Последняя смена
Это было самое ужасное. После криков, взрывов и рева того… чего-то… наступила оглушительная, ледяная тишина, давящая на барабанные перепонки тяжелее, чем стометровая толща антарктического льда.
Макреди сидел в кресле в разгромленной лаборатории, уставившись на запертую дверь. В руках он сжимал последнюю коктейль Молотова. Горючки почти не осталось. Бензина — тоже. Осталась только решимость. И холод.
Они с Чайлдсом сидели друг напротив друга, разделенные замерзшим трупом Кларка. Двое последних людей. Или то, что выглядело как люди. Игра в молчаливый покер, где ставка — жизнь всего человечества.
— Ну что, Макреди? — хрипло произнес Чайлдс. Его дыхание вырывалось клубами пара. — Сидишь и думаешь, как бы меня поджечь?
— Мысли вслух, — без эмоций ответил Макреди. Его голос был грубым, как наждак. — Жду.
— Чего?
— Пока оно дрогнет. Пока не выдержит и не кинется на меня. Или пока ты не примешь свою форму. Чтобы я мог посмотреть на это перед смертью.
Чайлдс усмехнулся коротким, сухим смешком.
— Я не Оно, старик.
— Все они так говорили. Все. Потом их рвало плазмой, и из них вырастали щупальца.
Они замолчали. Снаружи завывал ветер. Буран, который должен был длиться еще неделю. Их тюремщик и их единственная защита. Никто не придет. Никто не узнает.

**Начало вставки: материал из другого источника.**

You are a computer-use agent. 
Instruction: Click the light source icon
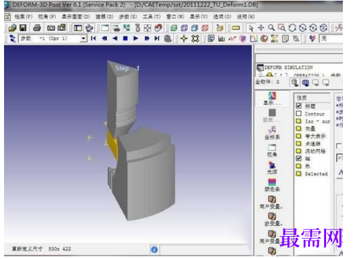272,168
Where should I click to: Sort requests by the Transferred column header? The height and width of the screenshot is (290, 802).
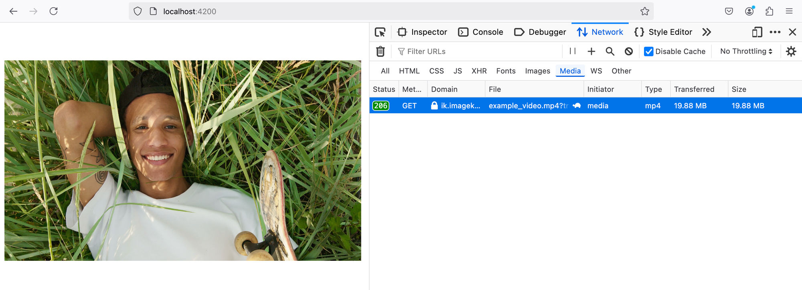click(694, 89)
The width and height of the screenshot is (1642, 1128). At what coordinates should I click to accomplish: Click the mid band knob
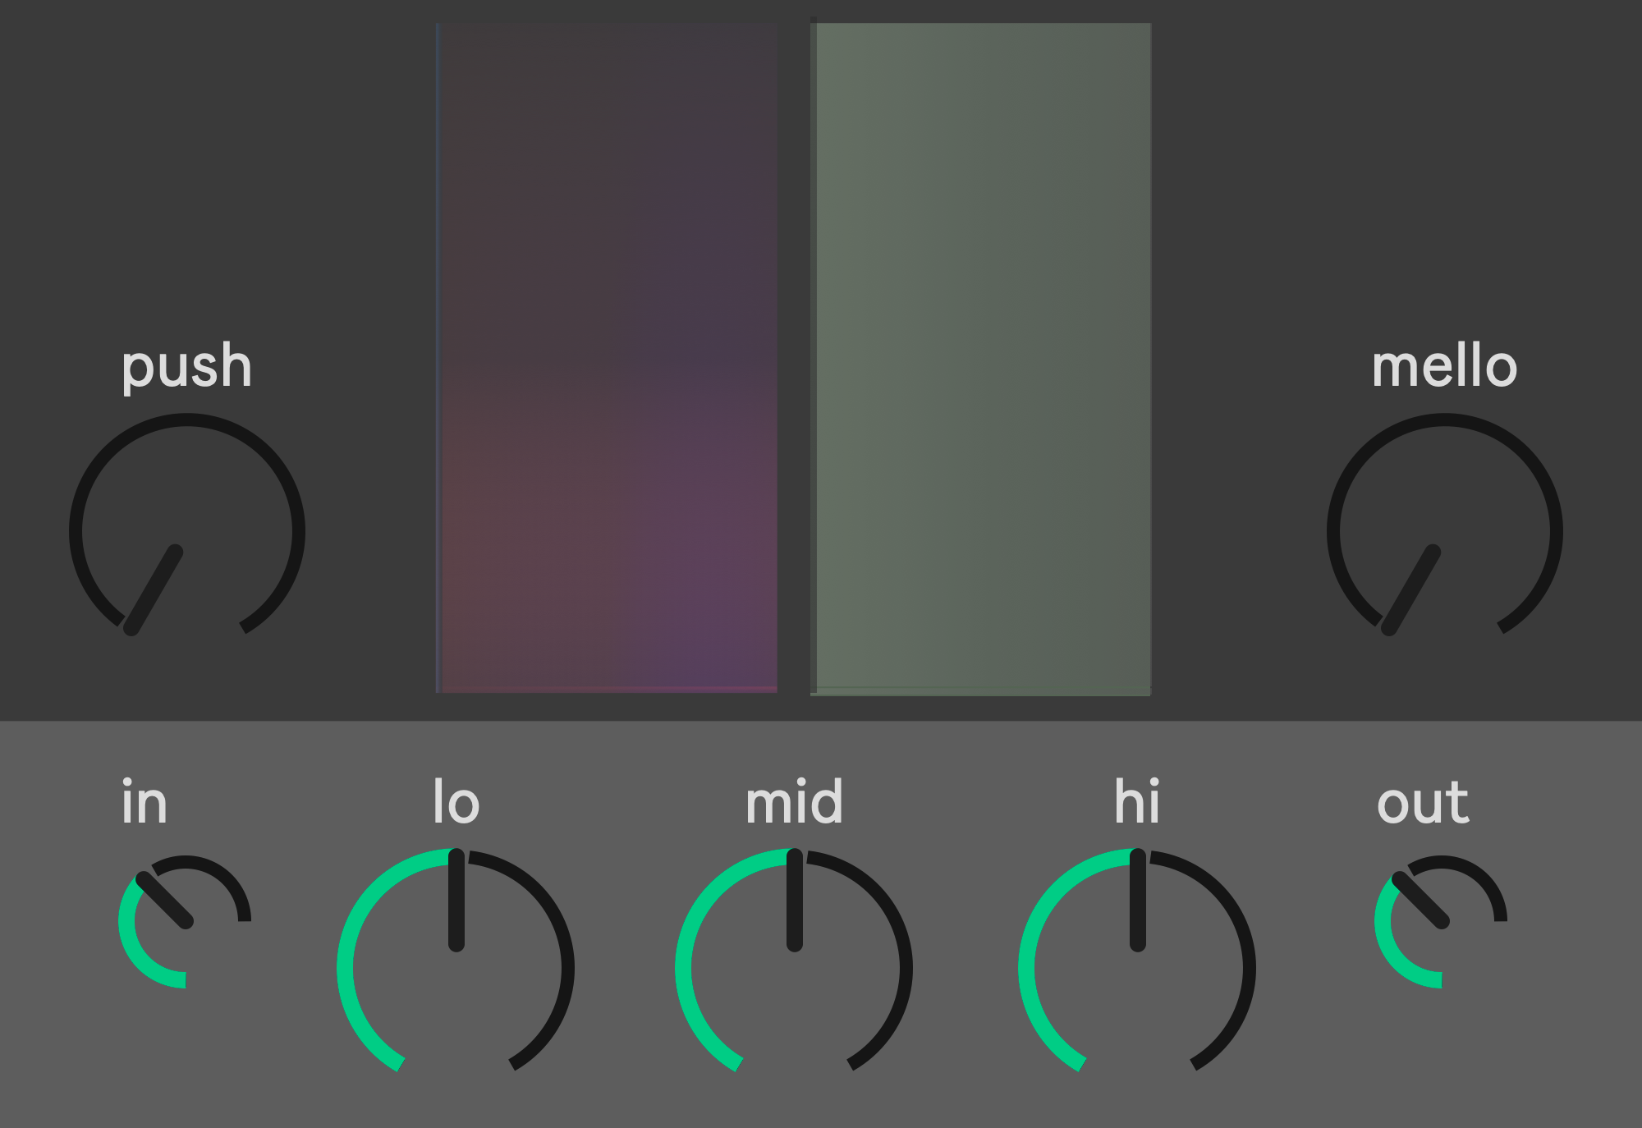click(x=794, y=969)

Макреди видел, как замерзает пот на лице Чайлдса. Тот не пытался его стереть. Просто сидел, сгорбившись, уставившись в пустоту.
— Знаешь, что самое худшее? — вдруг сказал Макреди, не отрывая взгляда от последней бутылки в своих руках. — Я не помню.
— Что не помнишь?
— Песню. Ту, что я тебе ставил. «Who’s Johnny?» Элвуду. Я помню, что она тебе нравилась. Но я не могу вспомнить мелодию. В голове только треск, крики и этот… визг.

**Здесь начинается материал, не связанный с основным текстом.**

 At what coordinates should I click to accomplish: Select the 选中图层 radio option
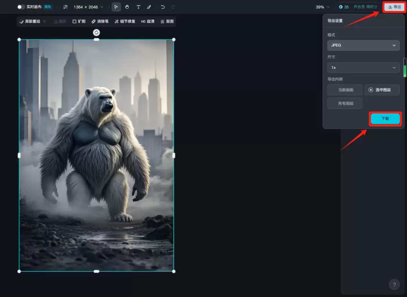[x=382, y=90]
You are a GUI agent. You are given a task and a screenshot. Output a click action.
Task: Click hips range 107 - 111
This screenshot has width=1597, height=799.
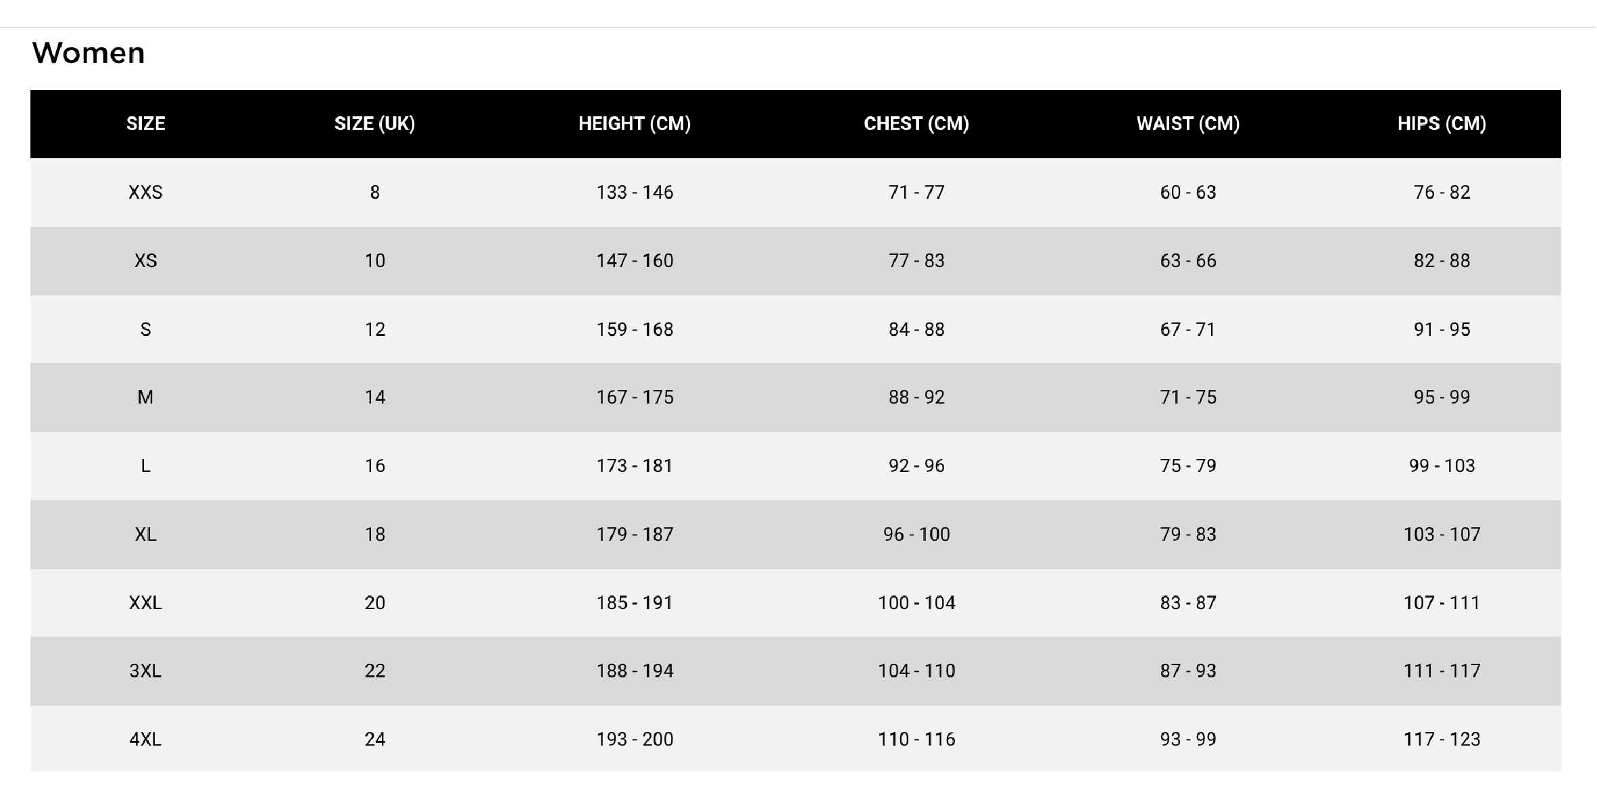tap(1442, 603)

Чайлдс молчал. Слишком долго.
— Это была хорошая песня, — наконец выдавил он.
Макреди медленно поднял на него глаза. В его памяти всплыл обеденный зал, теплый свет, смех. Чайлдс, барабанящий пальцами по столу, улыбка на его обычно хмуром лице. «Гонишь, старик, это ж классика!»
Настоящий Чайлдс сказал бы именно так. Настоящий Чайлдс не сидел бы с каменным лицом, говоря «Это была хорошая песня». Настоящий Чайлдс вспомнил бы название группы. Или хотя бы имя певицы.

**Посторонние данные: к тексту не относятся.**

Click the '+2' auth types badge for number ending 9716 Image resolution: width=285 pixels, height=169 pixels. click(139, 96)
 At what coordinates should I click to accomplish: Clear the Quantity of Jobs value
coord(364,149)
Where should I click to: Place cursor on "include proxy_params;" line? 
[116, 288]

Ледяной ком сжался у Макреди в груди. Хуже страха. Хуже ярости. Это была уверенность.
Он понял, что ждать больше нечего. Игра окончена.
Он медленно, почти небрежно поднял бутылку.
— Ладно. Похоже, это наша последняя смена.
Чайлдс посмотрел на бутылку, потом на Макреди. В его глазах не было ни страха, ни понимания. Только пустота и отражение пламени зажигалки.
— Да, — просто сказал он. — Похоже, что так.
И в этой пустоте, в этом отсутствии последней, отчаянной человеческой реакции, Макреди нашел свой ответ.
Он взвел курок зажигалки.
— Спой со мной, Гари, — прошептал он. — Перед тем как уйти.
Он метнул бутылку.
Пламя вспыхнуло яростно и ярко, осветив на секунду все вокруг. Макреди увидел, как фигура Чайлдса не закричала, не затряслась, а просто… поплыла. Контуры поплыли, как чернила в воде, и на его лице на мгновение проступило что-то другое, множественное и невыразимо чужое, прежде чем его поглотил огонь.
Оно даже не закричало. Оно просто горело молча.
Макреди откинулся на спинку кресла. Жар от костра был обжигающе приятен на его обмороженной коже. Он смотрел, как горит последнее Нечто.
Тишина снова вернулась. Но теперь она была другой. Она была чистой.
Он остался один. Совершенно один. Он выиграл.
Он закрыл глаза, пытаясь поймать в памяти обрывки той глупой, веселой песни. Но слышал только завывание ветра и тихий, предательский треск льда у себя в собственной бороде.
И ждал, когда холод сделает свой последний ход.